Greffier: M. Nader Ghosn.
Vu les faits suivants:
A. A. X.________, née le
9 décembre 1941, en attente d'une décision AI définitive, bénéficie
de l'aide sociale vaudoise depuis le 1er juillet 2000, selon
décision du 14 août 2000 qui prend en compte notamment le fait que
l'intéressée vit seule (forfait pour personne seule, prise en compte des frais
de logement en totalité). La décision précise que la violation des obligations
liées à l'octroi des prestations d'aide sociale pourrait donner lieu à une
suppression de cette aide et à la restitution des sommes perçues indûment. A.

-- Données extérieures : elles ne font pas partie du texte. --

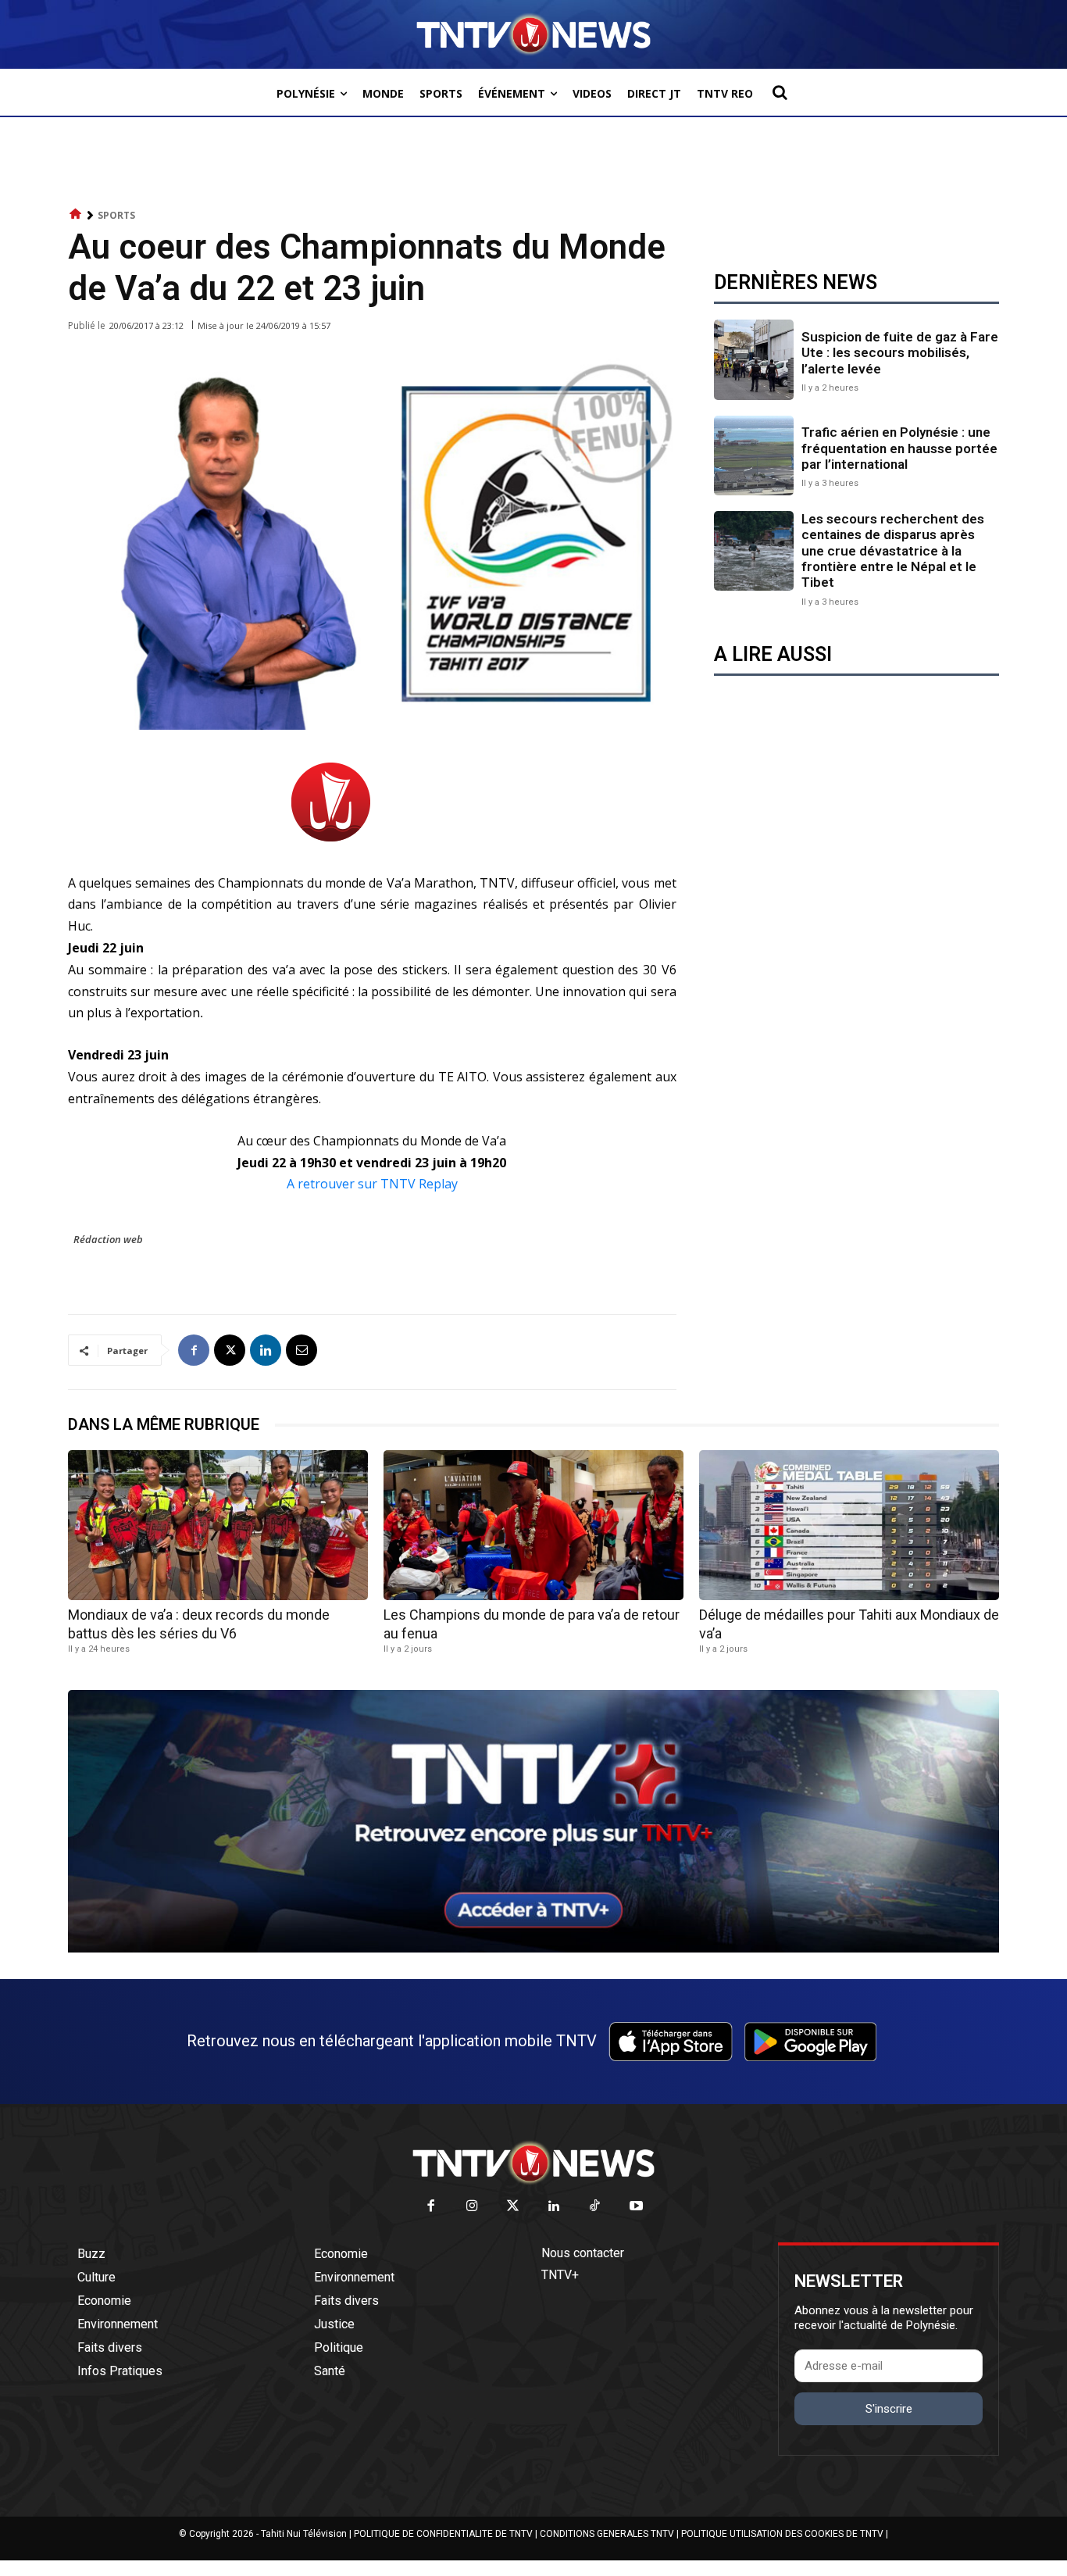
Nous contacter (582, 2253)
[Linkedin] (265, 1350)
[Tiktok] (595, 2207)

X.________ a signé le 28 juin 2000 une formule reproduisant diverses
dispositions de la loi vaudoise du 25 mai 1977 sur la prévoyance et l'aide
sociales (art. 3 al. 2, 25, 27, 48 LPAS), dont elle atteste avoir pris
connaissance.
B. Le Centre social
intercommunal de Montreux (ci-après : CSI) a appris le
29 septembre 2003, à l'occasion de contrôles usuels, que le fils de A.
X.________, B. X.________ était domicilié chez elle depuis le
17 avril 2002 (dépôt de l'acte d'origine personnel au contrôle des
habitants).
B. X.________ est
intervenu auprès du CSI le 8 octobre 2003 pour expliquer qu'employé
au service de montage de la société Y.________SA, il était fréquemment en
déplacements et qu'il passait ses week-end et ses vacances chez son amie.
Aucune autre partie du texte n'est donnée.